IN THE PAST, presidents have nominated justices to the Supreme Court who have been received with a national outpouring of acclaim. American society is probably too politically riven for President Bush to manage such a triumph today. Still, broad-based support should remain Mr. Bush's critical goal as he contemplates the replacement of Justice Sandra Day O'Connor. There is an enormous difference between a judicial nominee confirmed on a party-line vote and one who receives strong bipartisan backing. This requires of Democrats a fair-minded assessment of the president's choice. Yet it also requires that Mr. Bush search for a nominee who meets the standards of those acclaimed selections.

The first is that any nominee should have professional qualifications of the highest caliber. This point would be too obvious to mention, except that presidents have not always paid it much heed. Particularly in the current political environment, it is essential that there be no suspicions that the nominee was named because of narrow ideological considerations or political loyalty. Mr. Bush would do the country, and himself, a great favor if he can convincingly state that his nominee is among the small group of American lawyers most qualified to serve on the Supreme Court.

Another critical factor is temperament. By this we do not mean being a nice person or being genial in the courtroom; great justices are sometimes neither. The world of conservative jurisprudence is today split between judges content to decide specific cases and those -- such as Justice Antonin Scalia -- who insist on using the bench as a kind of pulpit for a larger war over American law and society. A nominee who strikes such a pose not only invites opposition from those who disagree with his or her stances but displays precisely what the court does not need: a lack of modesty and a grandiose conception of the judicial function. Justices only rarely get to be heroes and should not imagine themselves as such.

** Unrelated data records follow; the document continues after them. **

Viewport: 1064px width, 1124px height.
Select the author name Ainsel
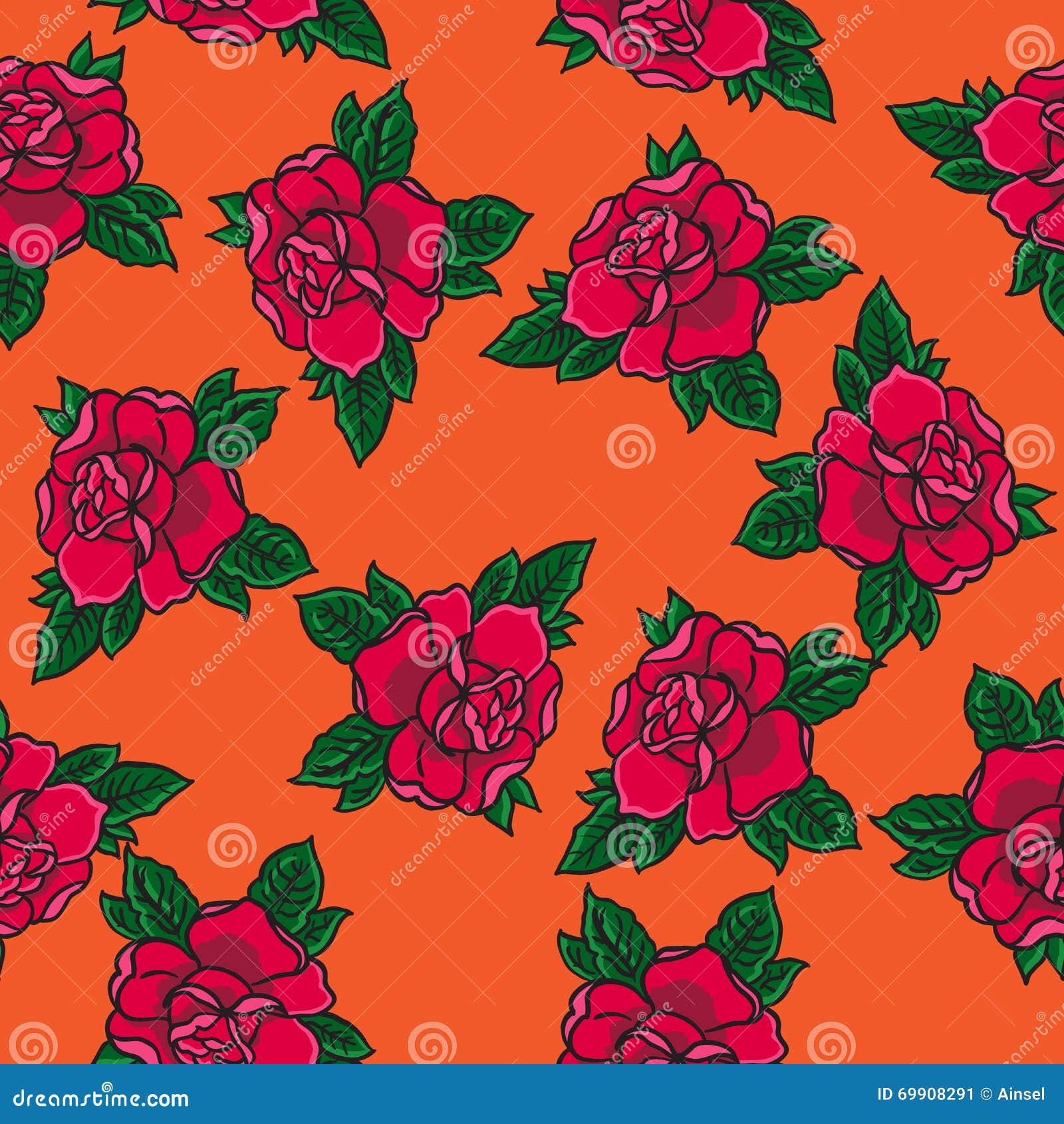click(x=1021, y=1094)
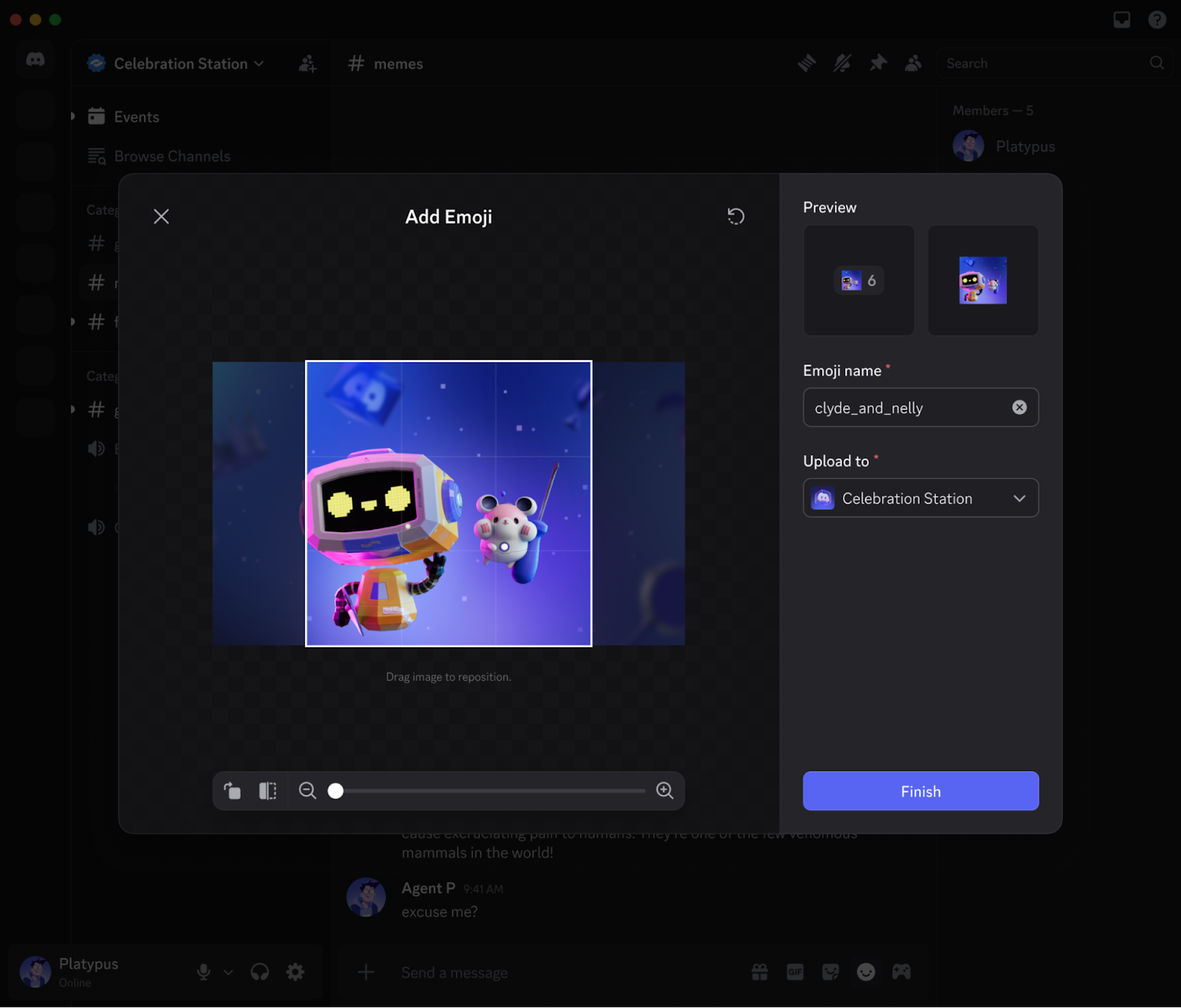The width and height of the screenshot is (1181, 1008).
Task: Click the square emoji preview thumbnail
Action: click(x=982, y=280)
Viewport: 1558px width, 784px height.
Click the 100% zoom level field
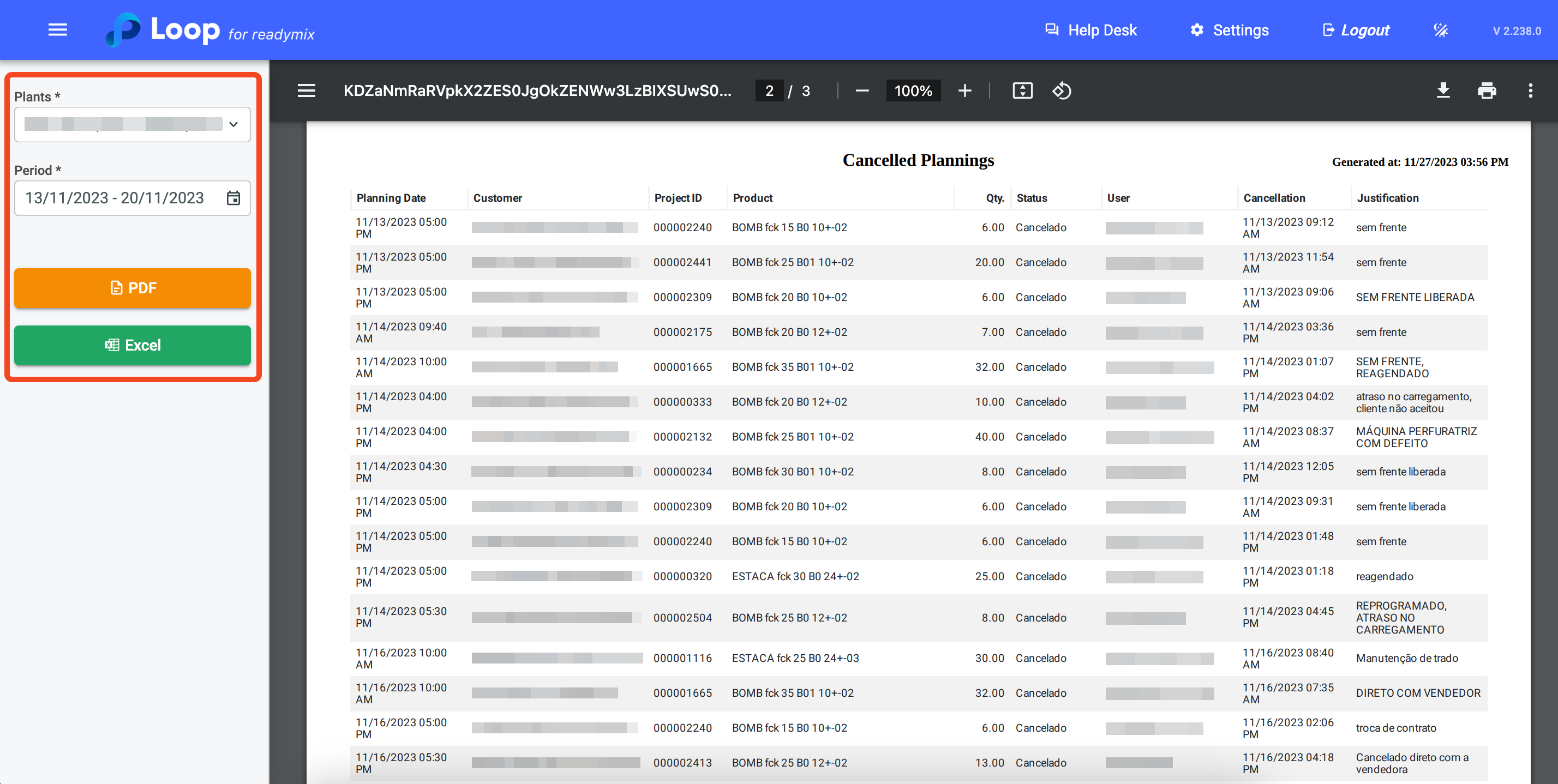click(x=913, y=91)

A related point is that a nominee who strongly believes in the stability of precedent -- the legal principle of stare decisis -- is far more likely to garner broad support than a nominee who generally regards past decisions as ripe for overturning. Justice Clarence Thomas is more radical than Justice Scalia not because he has a more radical view of how cases should be decided in the first instance but because of his willingness to overturn age-old precedents. It is far easier to support a nominee whose approach to cases is not one's own if that nominee treats decisions of past eras with respect and deference.

Mr. Bush has made clear that he is looking for a nominee who will strictly interpret the Constitution and not be looking to discover novel rights within it. This position will have greater integrity if he nominates someone who applies such a skeptical eye across the board; fidelity to the Constitution as the Framers wrote it can be a position of high principle or it can be a cloak in which to wrap the promulgation of one's policy preferences under the guise of law. A nominee who has a track record of rejecting claims he or she finds politically congenial will -- and should -- have an easier time than one whose fidelity to the law is circumstantial. Moreover, insisting on constitutional rulings supported by the document's text, history and structure need not mean insisting on cramped or anachronistic treatment of law that was written in general terms to remain relevant to a changing society.

Liberals and Democrats, having lost the election, cannot reasonably ask Mr. Bush to nominate a justice to suit their tastes. But that doesn't mean a full-fledged war is inevitable. Even in the current environment, there must be a potential nominee who will satisfy the president but offend a minimal number of his foes. The president would do great service if he could find such a person.